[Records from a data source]
* * *
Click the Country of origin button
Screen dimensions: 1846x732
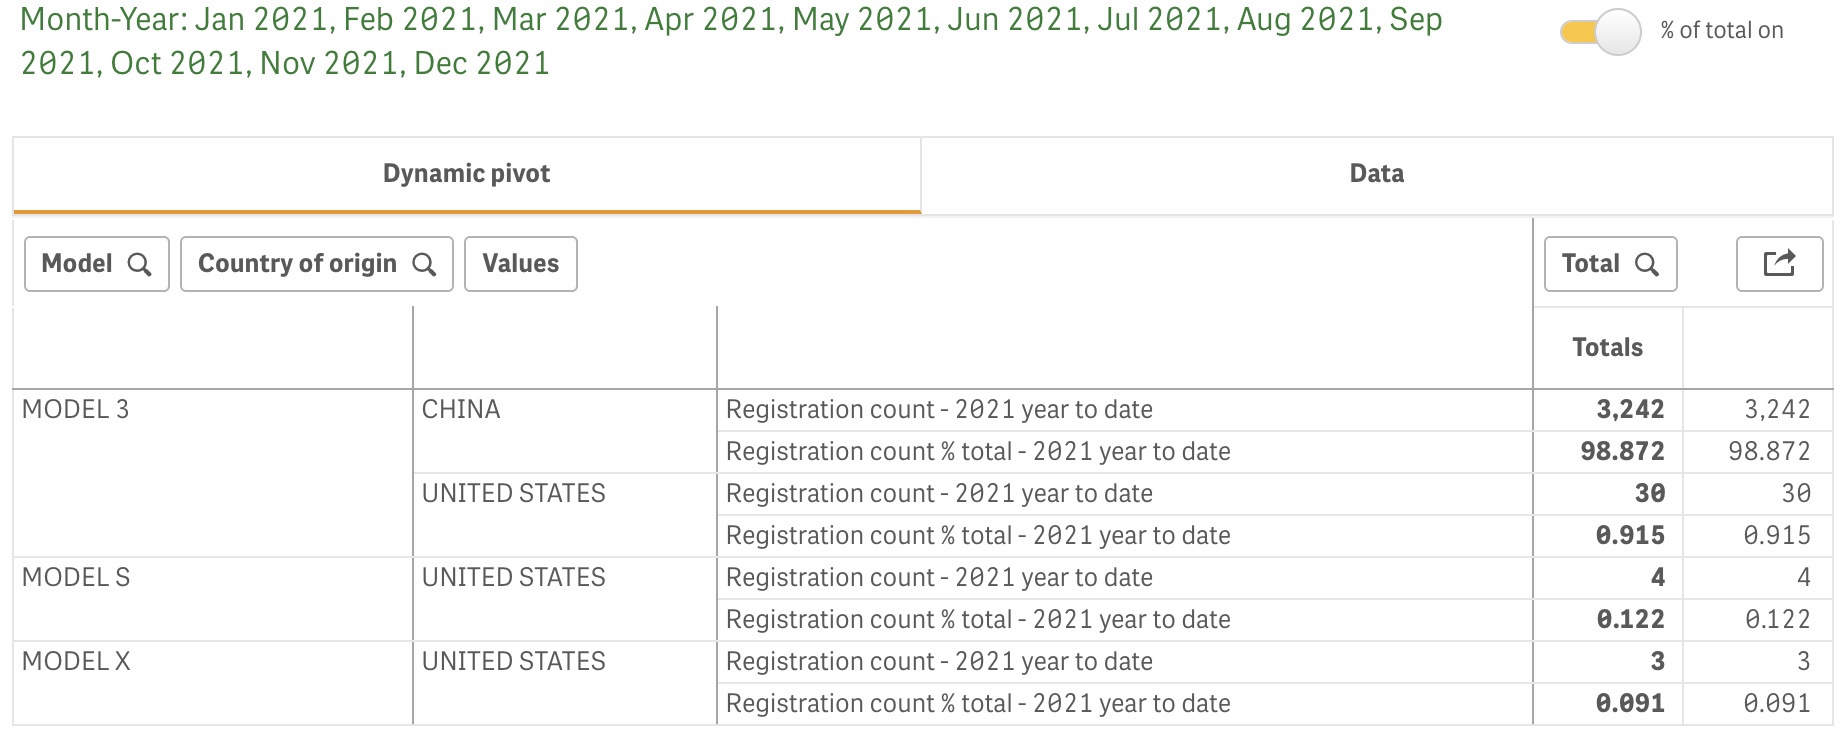pyautogui.click(x=317, y=264)
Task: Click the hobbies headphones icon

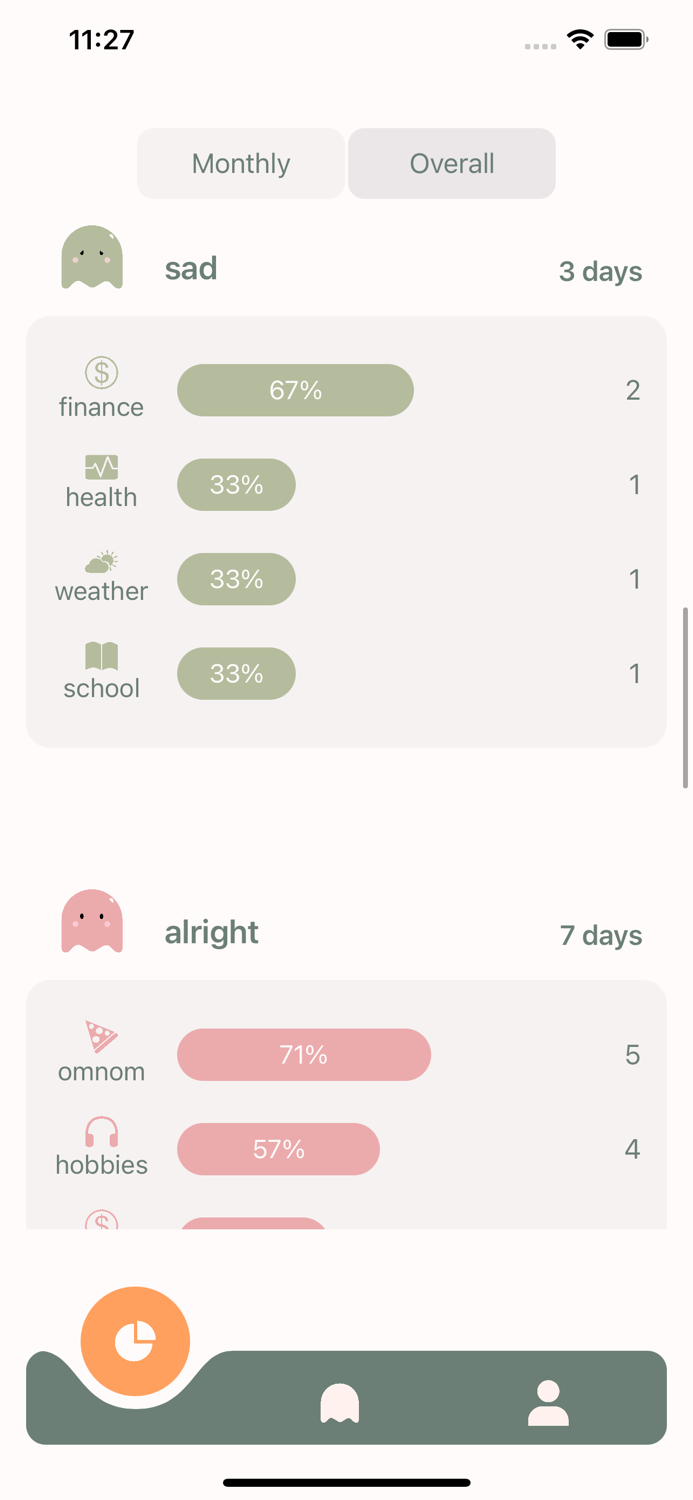Action: pos(100,1131)
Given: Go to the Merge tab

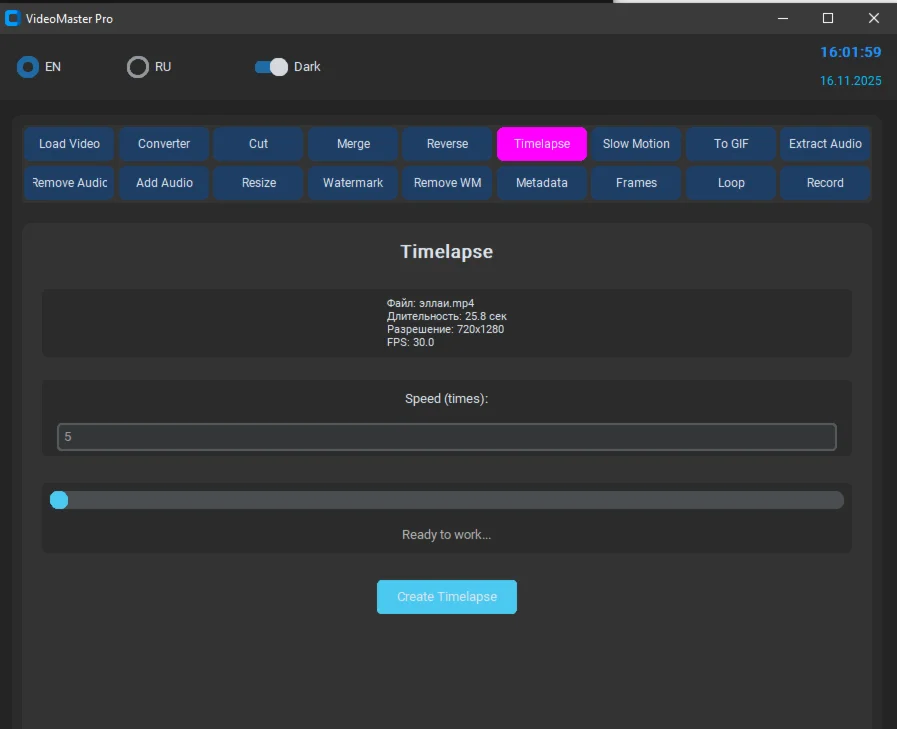Looking at the screenshot, I should 353,144.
* * *
### Work order
Your copy must hold exactly the lines from the one with "Task: Click the hobbies headphones icon" to the end of the records above, both included, and no pictures.

### Solution to the problem
Task: Click the hobbies headphones icon

Action: pos(100,1131)
Given: Go to the Merge tab

Looking at the screenshot, I should 353,144.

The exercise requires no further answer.